Frost/Nixon – Film Review

ttOn the first day of government class as a freshman in college, my professor entered the room pushing a television on a small cart and carrying a stack of magazines. He introduced himself and said that if anyone had not yet purchased the textbook to save their money. For those that already bought it, take it back and get a refund. Class time would be spent watching the Watergate hearings and our text was Time magazine. There was no better way to study government. It was the most interesting class I had ever taken and I thought college was way cool.

Frost/Nixon directed by Ron Howard is a searing, in-depth recreation of the famous interview that in many ways settled once and for all President Nixon’s involvement in Watergate for the American public. The screenplay is by Peter Morgan, adapted from his play. Mr. Morgan has shown an uncanny ability to provide an intimate look at famous public figures as he demonstrated in his scripts for The Queen and The Last King of Scotland. Clearly, he has continued to hone and advance his craft with Frost/Nixon.

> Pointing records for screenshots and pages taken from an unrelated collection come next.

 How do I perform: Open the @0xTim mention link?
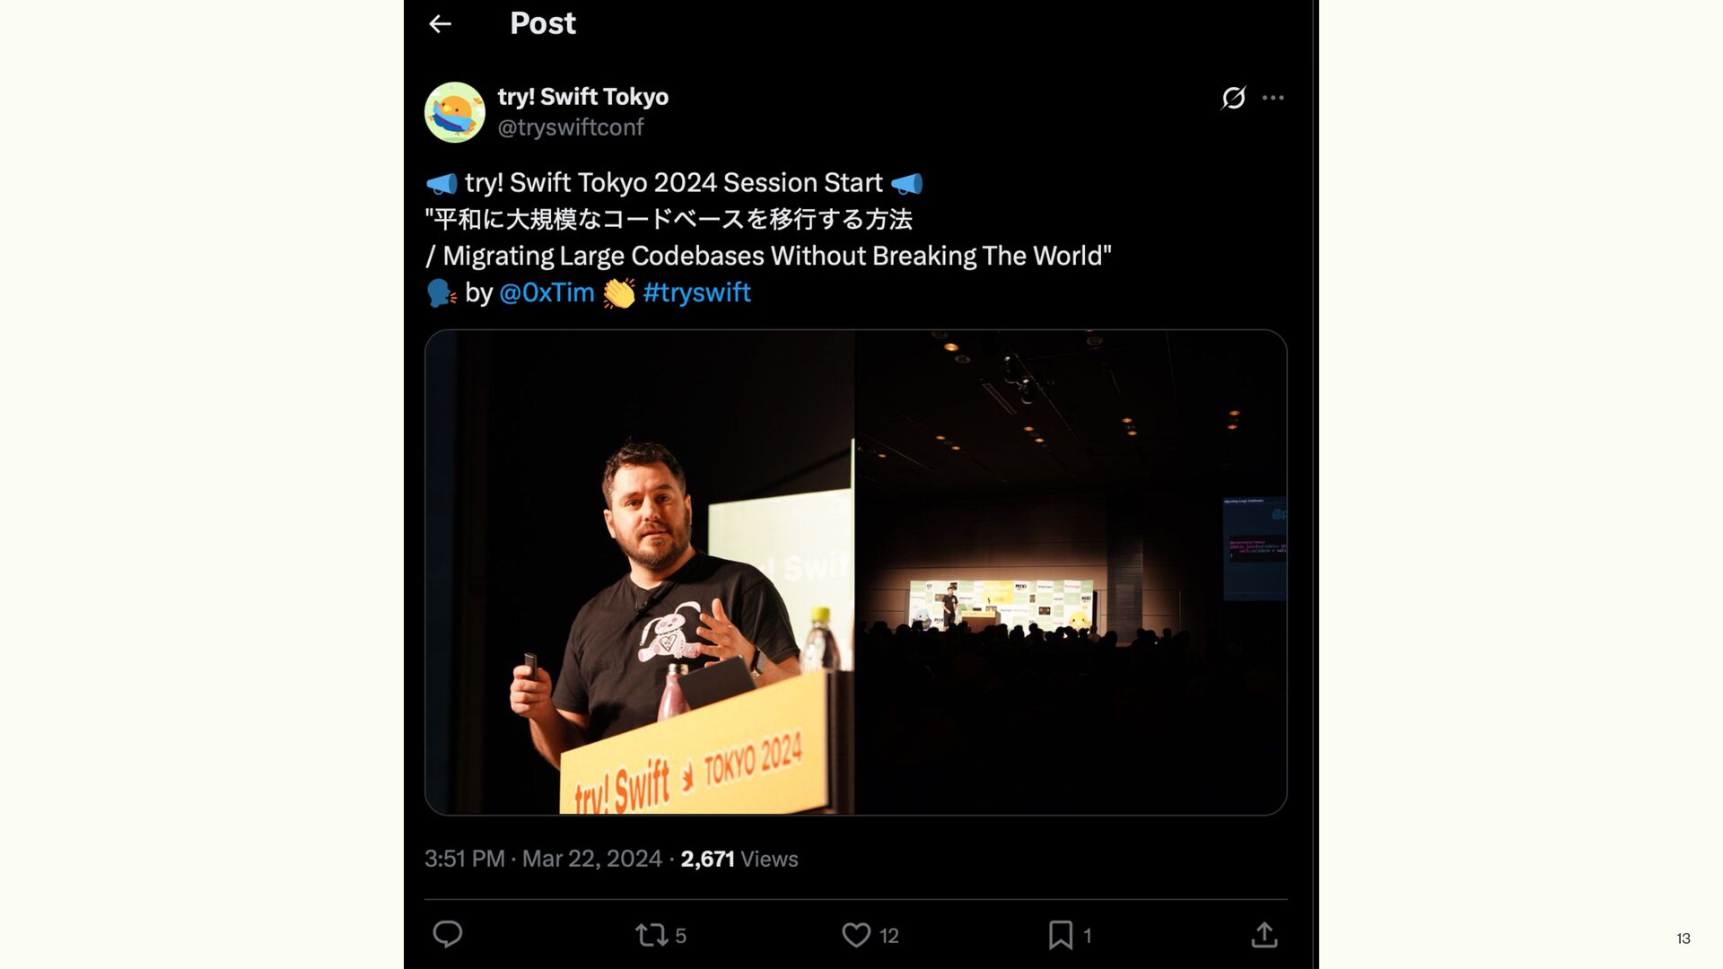click(x=547, y=292)
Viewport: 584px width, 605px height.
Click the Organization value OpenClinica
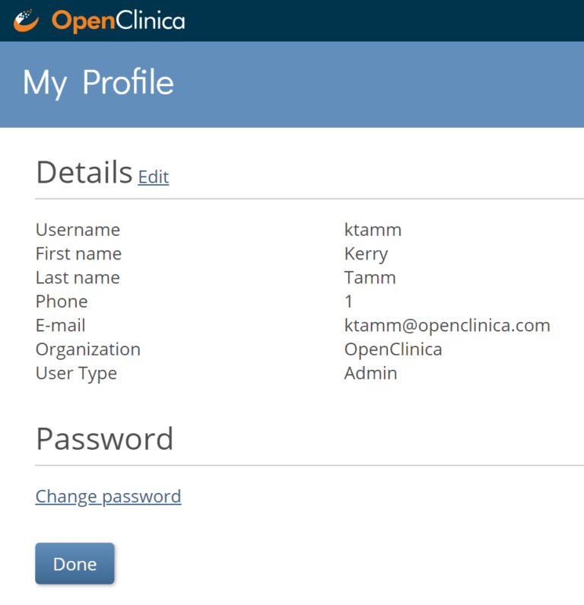(x=392, y=349)
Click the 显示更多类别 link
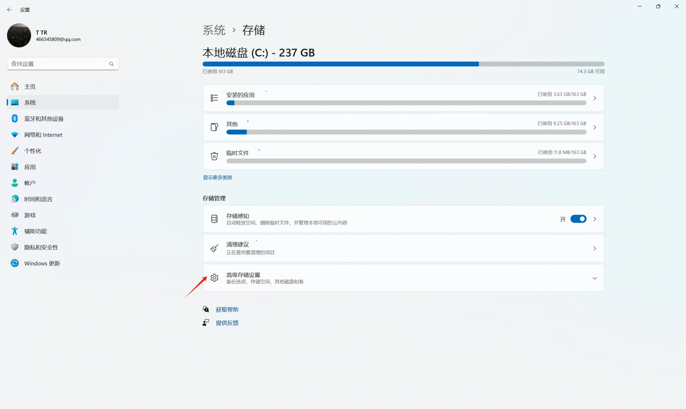This screenshot has width=686, height=409. tap(217, 177)
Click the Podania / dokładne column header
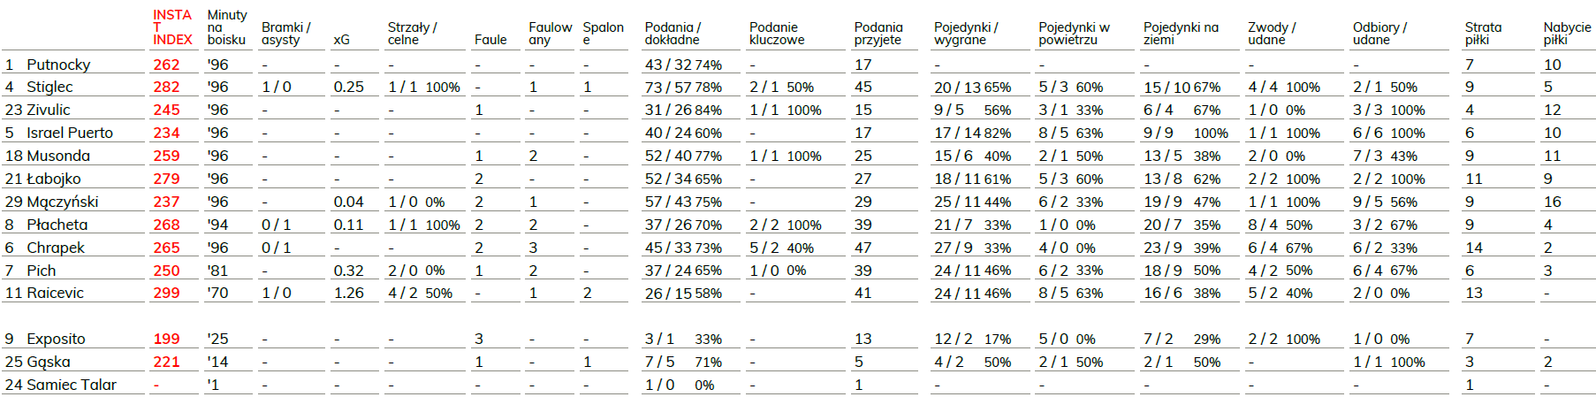1596x397 pixels. coord(673,34)
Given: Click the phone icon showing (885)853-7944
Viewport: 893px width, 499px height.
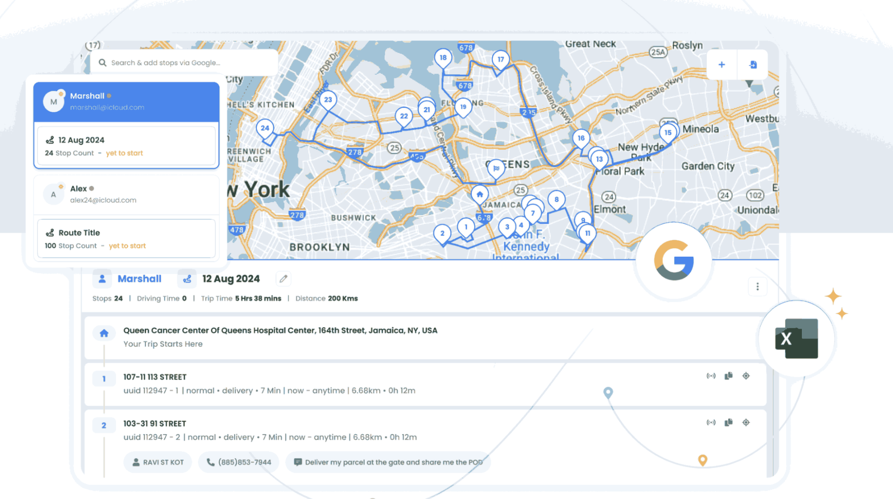Looking at the screenshot, I should click(238, 462).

David Frost was a popular British television talk show host in the ’70’s. He had shows in the UK as well as Australia and was known as a bit of a playboy. He was not a hard-hitting journalist and began his career as a comedian. So when he tried to get financing for his interview with Nixon, he was quickly turned down by the big networks and ridiculed by the serious Washington press corps.

The craft of the film is solid drama all the way. Great care went into getting all the details right. The movie is lensed in a straightforward manner echoing the face-to-face interview showdown. But there is a hint of documentary style in there as well. Cross-cutting to characters who are recounting their experiences as events unfold on the screen. Mr. Howard did not lean heavily on actual footage of the day, but he shows extended and brutal newsreel footage from Cambodia which seemed entirely unnecessary and out of place. The fusion of these two strong styles punctuates the personal involvement of the characters. Everyone has a strong personal agenda. All are playing serious except for Frost, who seems to be skating along as if he was hosting another publicity stunt.

Frank Langella is nothing short of magnificent as Nixon. Cold, calculating, still at the top of his game intellectually. But a broken man, having been forced to resign the presidency. Mr. Langella delivers beautifully on the voice as well as the physicality of Nixon. So much so that we believe we are actually watching Nixon after a few minutes into the film. Nixon was a master at pushing his opponents back on their heels with well timed comments. Watching his performance makes me want to revisit Anthony Hopkins’ portrayal of Nixon in Oliver Stone’s film.

David Frost is played by Michael Sheen, who was positively heroic as Tony Blair in The Queen. He shapes Frost quickly and solidly and we soon learn that Frost is in way over his head on almost every front. He is out maneuvered by Nixon in the first three interview sittings and everyone wonders when he is going to take control. In a pivotal scene on a simple, fenced in patio of a home in Southern California, we realize that as an Englishman, Frost doesn’t share the passion and need for justice in the way his American colleagues do. But he has everything on the line now, financially and professionally and realizes he needs to raise his game. I don’t believe his motivations are aligned with the Americans all around him.

The film’s turning point is when Nixon makes a late night call to Frost in his hotel room after he has had a drink or two. It’s a truly amazing scene by Mr. Langella as he channels Nixon’s desire to compete, even make right ,the uncertainty in the minds of Americans, with an even stronger desire to be liked. Frost finally does his homework and the rest is history.

Everything about this film technically is stunning, particularly the editing, which seems to compress this two hour film down to about forty-five minutes. Hans Zimmer’s score does not over dramatize, but instead compliments the mood and tone. It’s post-presidential and appropriately subtle. The Academy has nominated Frost/Nixon for 5 Oscars: Picture, Directing, Editing, Adapted Screenplay and Frank Langella for Actor. It’s a big time film and I highly recommend it.